*WHAT IS NEEDED*. Your task is to restate the data word for word.
►
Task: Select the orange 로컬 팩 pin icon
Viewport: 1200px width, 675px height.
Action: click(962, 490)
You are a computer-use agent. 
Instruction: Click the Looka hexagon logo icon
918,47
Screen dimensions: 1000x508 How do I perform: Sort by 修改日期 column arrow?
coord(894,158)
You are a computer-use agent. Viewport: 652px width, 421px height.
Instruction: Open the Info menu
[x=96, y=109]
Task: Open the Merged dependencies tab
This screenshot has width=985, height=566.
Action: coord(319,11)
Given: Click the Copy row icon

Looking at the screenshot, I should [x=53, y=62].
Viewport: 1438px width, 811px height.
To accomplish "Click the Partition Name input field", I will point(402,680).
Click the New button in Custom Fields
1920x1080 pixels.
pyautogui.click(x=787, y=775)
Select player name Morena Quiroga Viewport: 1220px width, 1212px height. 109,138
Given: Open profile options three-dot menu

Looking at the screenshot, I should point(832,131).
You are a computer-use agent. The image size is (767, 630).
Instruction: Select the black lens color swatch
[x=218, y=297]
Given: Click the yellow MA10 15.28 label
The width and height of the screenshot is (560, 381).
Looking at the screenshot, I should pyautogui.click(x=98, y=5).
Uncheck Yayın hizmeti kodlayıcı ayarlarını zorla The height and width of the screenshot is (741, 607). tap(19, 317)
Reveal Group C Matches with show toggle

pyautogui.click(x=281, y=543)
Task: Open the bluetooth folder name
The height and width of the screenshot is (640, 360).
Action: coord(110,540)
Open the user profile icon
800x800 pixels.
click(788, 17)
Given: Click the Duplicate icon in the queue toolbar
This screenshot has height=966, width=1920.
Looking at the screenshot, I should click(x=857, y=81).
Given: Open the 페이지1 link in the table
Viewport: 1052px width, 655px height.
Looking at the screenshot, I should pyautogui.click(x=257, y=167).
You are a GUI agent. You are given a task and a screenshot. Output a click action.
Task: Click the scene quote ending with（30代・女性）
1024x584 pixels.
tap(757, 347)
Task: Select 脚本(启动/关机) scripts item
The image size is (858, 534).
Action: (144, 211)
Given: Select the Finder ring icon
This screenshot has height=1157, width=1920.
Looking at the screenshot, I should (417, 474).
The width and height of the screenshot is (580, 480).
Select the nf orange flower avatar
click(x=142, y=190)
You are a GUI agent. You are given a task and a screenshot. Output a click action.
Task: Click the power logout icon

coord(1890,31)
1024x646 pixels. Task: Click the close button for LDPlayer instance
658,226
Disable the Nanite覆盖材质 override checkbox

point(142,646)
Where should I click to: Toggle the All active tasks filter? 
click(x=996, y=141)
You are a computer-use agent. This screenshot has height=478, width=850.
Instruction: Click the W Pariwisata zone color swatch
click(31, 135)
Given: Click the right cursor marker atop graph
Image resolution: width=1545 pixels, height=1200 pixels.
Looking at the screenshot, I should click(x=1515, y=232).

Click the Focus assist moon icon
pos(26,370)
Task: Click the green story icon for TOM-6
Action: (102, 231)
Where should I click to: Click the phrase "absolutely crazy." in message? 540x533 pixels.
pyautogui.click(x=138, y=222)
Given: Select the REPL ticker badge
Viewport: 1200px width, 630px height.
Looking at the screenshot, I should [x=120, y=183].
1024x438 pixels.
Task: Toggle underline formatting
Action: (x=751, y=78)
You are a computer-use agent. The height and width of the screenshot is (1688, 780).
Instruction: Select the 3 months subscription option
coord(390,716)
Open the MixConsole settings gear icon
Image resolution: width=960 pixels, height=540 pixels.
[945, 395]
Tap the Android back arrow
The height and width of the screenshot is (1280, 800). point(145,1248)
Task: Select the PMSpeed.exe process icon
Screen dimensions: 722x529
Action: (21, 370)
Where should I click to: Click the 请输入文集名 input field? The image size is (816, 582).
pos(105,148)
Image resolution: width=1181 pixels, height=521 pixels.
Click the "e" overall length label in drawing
◄
*ANSWER BOX*.
Task: Select the orange 로컬 팩 pin icon
Viewport: 1200px width, 675px height.
Action: click(962, 490)
You are a computer-use agent. 
Instruction: Click the Looka hexagon logo icon
918,47
Screen dimensions: 1000x508 How do I perform: Sort by 修改日期 column arrow?
coord(894,158)
You are a computer-use agent. Viewport: 652px width, 421px height.
Instruction: Open the Info menu
[x=96, y=109]
Task: Open the Merged dependencies tab
This screenshot has width=985, height=566.
Action: coord(319,11)
Given: Click the Copy row icon

Looking at the screenshot, I should [x=53, y=62].
Viewport: 1438px width, 811px height.
To accomplish "Click the Partition Name input field", I will point(402,680).
Click the New button in Custom Fields
1920x1080 pixels.
pyautogui.click(x=787, y=775)
Select player name Morena Quiroga Viewport: 1220px width, 1212px height. 109,138
Given: Open profile options three-dot menu

Looking at the screenshot, I should point(832,131).
You are a computer-use agent. The image size is (767, 630).
Instruction: Select the black lens color swatch
[x=218, y=297]
Given: Click the yellow MA10 15.28 label
The width and height of the screenshot is (560, 381).
Looking at the screenshot, I should pyautogui.click(x=98, y=5).
Uncheck Yayın hizmeti kodlayıcı ayarlarını zorla The height and width of the screenshot is (741, 607). tap(19, 317)
Reveal Group C Matches with show toggle

pyautogui.click(x=281, y=543)
Task: Open the bluetooth folder name
The height and width of the screenshot is (640, 360).
Action: coord(110,540)
Open the user profile icon
800x800 pixels.
click(788, 17)
Given: Click the Duplicate icon in the queue toolbar
This screenshot has height=966, width=1920.
Looking at the screenshot, I should click(x=857, y=81).
Given: Open the 페이지1 link in the table
Viewport: 1052px width, 655px height.
Looking at the screenshot, I should pyautogui.click(x=257, y=167).
You are a GUI agent. You are given a task and a screenshot. Output a click action.
Task: Click the scene quote ending with（30代・女性）
1024x584 pixels.
tap(757, 347)
Task: Select 脚本(启动/关机) scripts item
The image size is (858, 534).
Action: (144, 211)
Given: Select the Finder ring icon
This screenshot has height=1157, width=1920.
Looking at the screenshot, I should (417, 474).
The width and height of the screenshot is (580, 480).
Select the nf orange flower avatar
click(x=142, y=190)
You are a GUI agent. You are given a task and a screenshot. Output a click action.
Task: Click the power logout icon

coord(1890,31)
1024x646 pixels. Task: Click the close button for LDPlayer instance
658,226
Disable the Nanite覆盖材质 override checkbox

point(142,646)
Where should I click to: Toggle the All active tasks filter? 
click(x=996, y=141)
You are a computer-use agent. This screenshot has height=478, width=850.
Instruction: Click the W Pariwisata zone color swatch
click(31, 135)
Given: Click the right cursor marker atop graph
Image resolution: width=1545 pixels, height=1200 pixels.
Looking at the screenshot, I should click(x=1515, y=232).

Click the Focus assist moon icon
pos(26,370)
Task: Click the green story icon for TOM-6
Action: (102, 231)
Where should I click to: Click the phrase "absolutely crazy." in message? 540x533 pixels.
pyautogui.click(x=138, y=222)
Given: Select the REPL ticker badge
Viewport: 1200px width, 630px height.
Looking at the screenshot, I should [x=120, y=183].
1024x438 pixels.
Task: Toggle underline formatting
Action: (x=751, y=78)
You are a computer-use agent. The height and width of the screenshot is (1688, 780).
Instruction: Select the 3 months subscription option
coord(390,716)
Open the MixConsole settings gear icon
Image resolution: width=960 pixels, height=540 pixels.
[945, 395]
Tap the Android back arrow
The height and width of the screenshot is (1280, 800). point(145,1248)
Task: Select the PMSpeed.exe process icon
Screen dimensions: 722x529
Action: (21, 370)
Where should I click to: Click the 请输入文集名 input field? The image size is (816, 582).
pos(105,148)
Image resolution: width=1181 pixels, height=521 pixels.
Click the "e" overall length label in drawing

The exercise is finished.